Let's talk for a moment about vampires, shall we? The definition of vampire has changed a lot over the years. I still consider Dracula the definitive vampire, but these days a lot of people are convinced that Glitter People are vampires, too. They're not. Yes, vampires can exist in sunlight (holy shit, Stephanie Meyer was actually right about something?) but they don't "sparkle like diamonds" or whatever. They just get weak. Romantic adaptations of Dracula (including that godawful "official sequel" The Undead, which was so bad I turned temporarily cross eyed) make people forget that, wait a minute, the dude's a monster. He's ratlike and soulless and will kill you for no good reason other than that you're delicious.
So, watching Fright Night, at first I thought Chris Sarandon was the weirdest choice to play the vampire. I mean, you can't look at the guy and not think Prince Humperdink.
Holy crap, he's the perfect vampire! I mean, you can't look at the guy and not think Prince Humperdink. He's repulsive but still has a weirdly interesting charm. You hate him, but you can't stop watching him. Just like a freakin' vampire is supposed to be! It's brilliant casting! (Never mind that Fright Night came out before The Princess Bride; that blows no holes through my theory because Chris Sarandon is smarmy either way.)
The other think I really liked about Fright Night is it had no problem making their vampires horrible looking.
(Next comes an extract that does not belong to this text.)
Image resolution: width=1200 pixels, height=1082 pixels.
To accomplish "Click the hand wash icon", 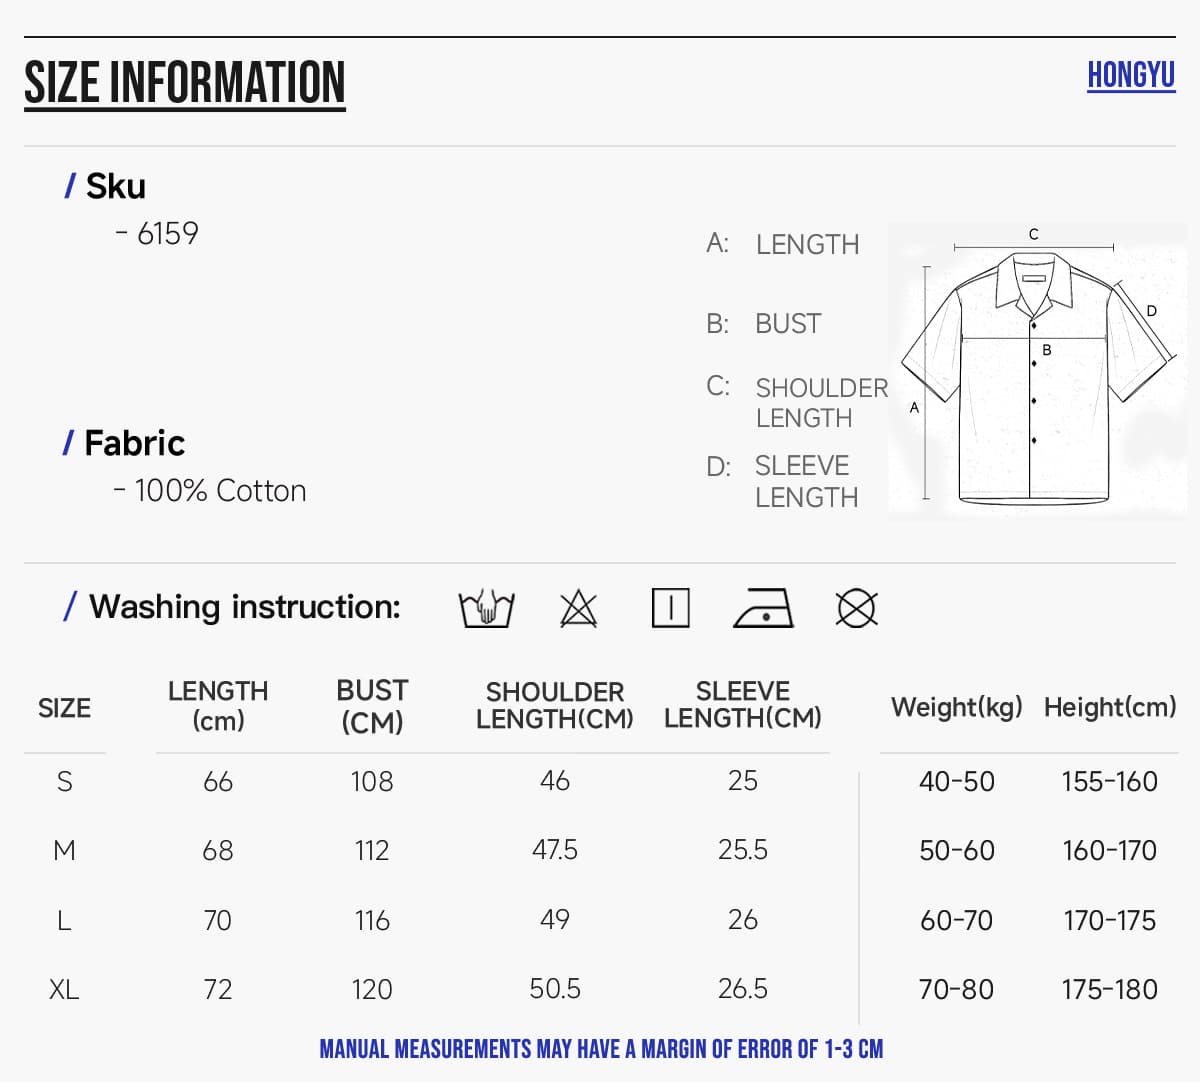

Disgusting and fanged and red eyed and warp faced. There's one lady vampire in the movie who is pure High Octane Nightmare Fuel. I blame her entirely for the fact that I had a hard time falling asleep last night.
That's the other thing that's really cool about Fright Night: it's flippin' creepy. When it was over the house was completely dark and I had second thoughts about walking out to the kitchen for a drink of water. I mean, what if Vampire Chris Sarandon was in there? Yaugh!!!
The only thing that would've been worse than that: if Prince Humperdink were in my kitchen. I hate that guy. (At least he's a coward and easy to deal with.)
SPOILER: I have a theory that, in horror movies, if a character is named Jerry, he will be dead by the end of the movie. Fright Night supports that theory. Apparently even villains named Jerry are not safe from the Dead Jerry Clause.